**Directive**
In the text on separating incident and reflected waves, rewrite the part starting at "The interaction of" and ending at "modes (bound waves).", with "wave flume" changed to "wave tank".

In here, author proposed a new technique to separate the incident and reflected higher harmonic waves using four or more spatially separated probes. Both the free and locked modes in the higher harmonics of the regular waves can be discriminated. The complex waves were decomposed into each frequency component using the Fourier transform. The method of least squares was applied to minimize the possible signal noise and to obtain the equations for solving the unknown parameters related to the wave amplitudes.

The accuracy of this method was verified by using it to resolve the artificial waves with given amplitudes. To demonstrate the applicability, the free surface elevation data collected from probes located upstream and downstream of a submerged breakwater in a numerical wave tank were analyzed. The results were compared with those obtained by using the methods of Goda and Suzuki (1976) and Mansard and Funke (1980). The comparison showed that this method gave more reasonable resolution of the incident and reflected higher harmonics than the other two methods.

摘要

本文主要是發展利用四支波高計分離入反射波的方法，高倍頻波中之自由波及強制波振幅皆能分離出來。本方法利用 Fourier 轉換分離出複合波中各倍頻波，再應用最小二乘法分別求得主頻波中入反射波之振幅，及高倍頻入反射波中自由波及強制波之振幅。利用本方法解析人為給定的波浪時序列資料，可得到與原先給定的各階倍頻波完全相同的入反射波振幅。而 Goda and Suzuki (1976)及 Mansard and Funke (1980)的方法無法正確求出高倍頻波中各成份波之振幅。最後本文示範如何利用本方法求出波浪通過潛堤時，各階入反射波之振幅，並求出反射率。

計畫緣由與目的

The interaction of waves and offshore structures was frequently investigated in a laboratory wave flume or simulated using numerical models. To understand the characteristics of the generated wave fields, it is quite often required to separate out the incident and the reflected waves. A precise description of the incident and the reflected waves would provide also information for analyzing the nonlinear energy transfer from the fundamental waves to the higher harmonics. In the real applications, the incident waves may be random or regular, and the interaction between the waves and structures may produce higher harmonics involving the free mode (free waves) and the phase-locked modes (bound waves).

**Supplied data**
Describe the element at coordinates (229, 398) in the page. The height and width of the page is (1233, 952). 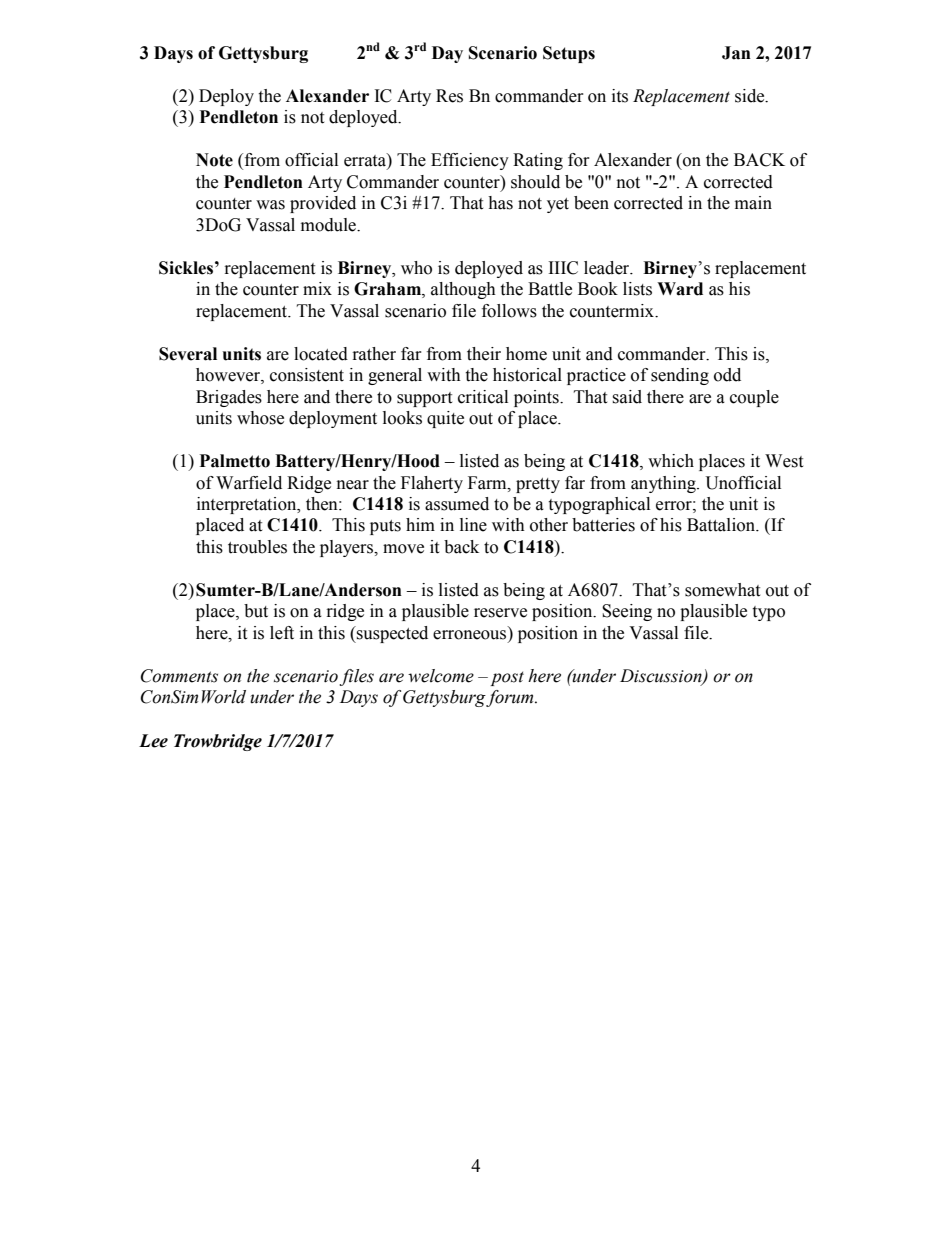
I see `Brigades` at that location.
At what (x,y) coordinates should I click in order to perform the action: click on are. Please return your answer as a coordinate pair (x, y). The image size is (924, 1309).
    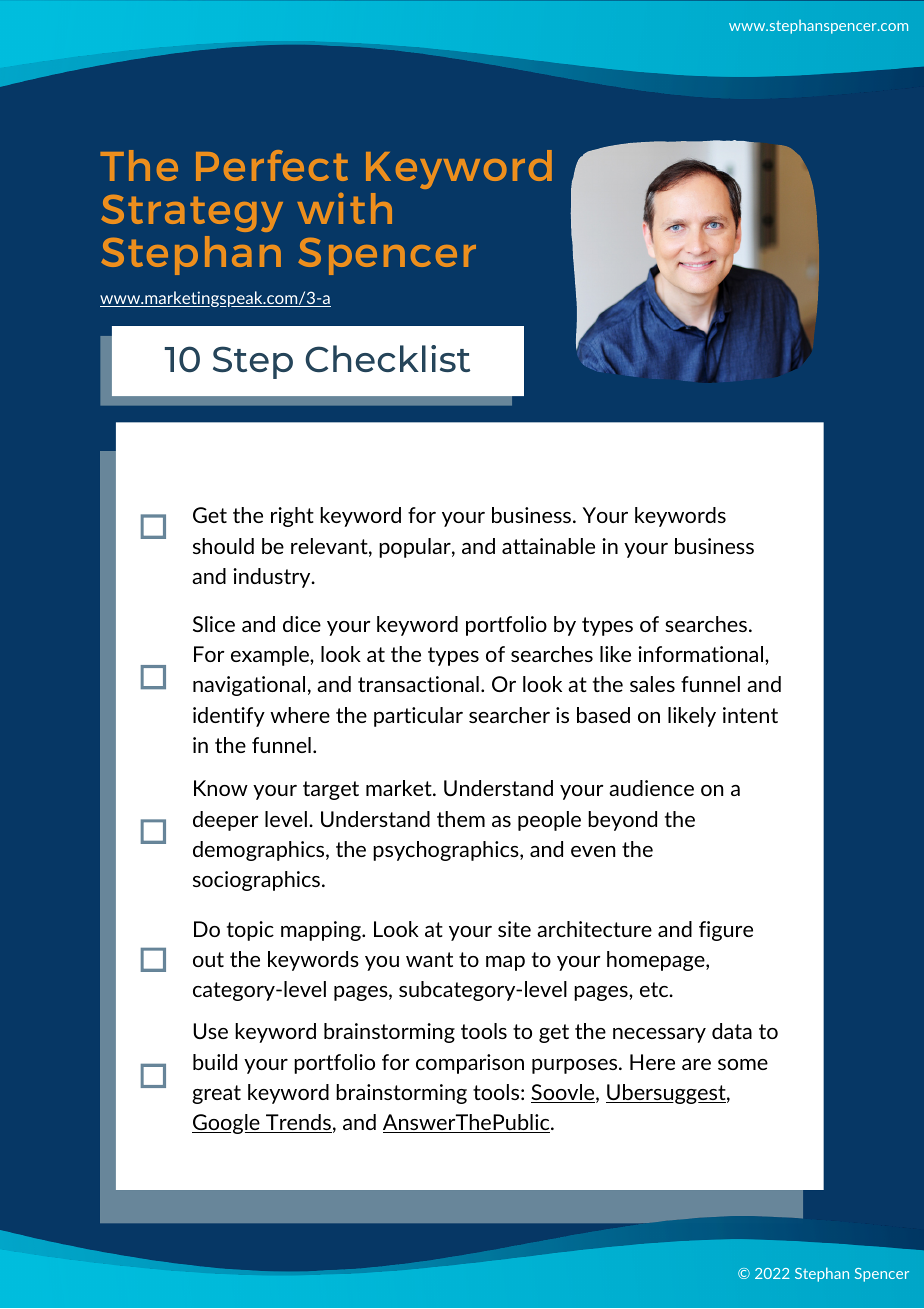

**Exercise response**
The interaction of waves and offshore structures was frequently investigated in a laboratory wave tank or simulated using numerical models. To understand the characteristics of the generated wave fields, it is quite often required to separate out the incident and the reflected waves. A precise description of the incident and the reflected waves would provide also information for analyzing the nonlinear energy transfer from the fundamental waves to the higher harmonics. In the real applications, the incident waves may be random or regular, and the interaction between the waves and structures may produce higher harmonics involving the free mode (free waves) and the phase-locked modes (bound waves).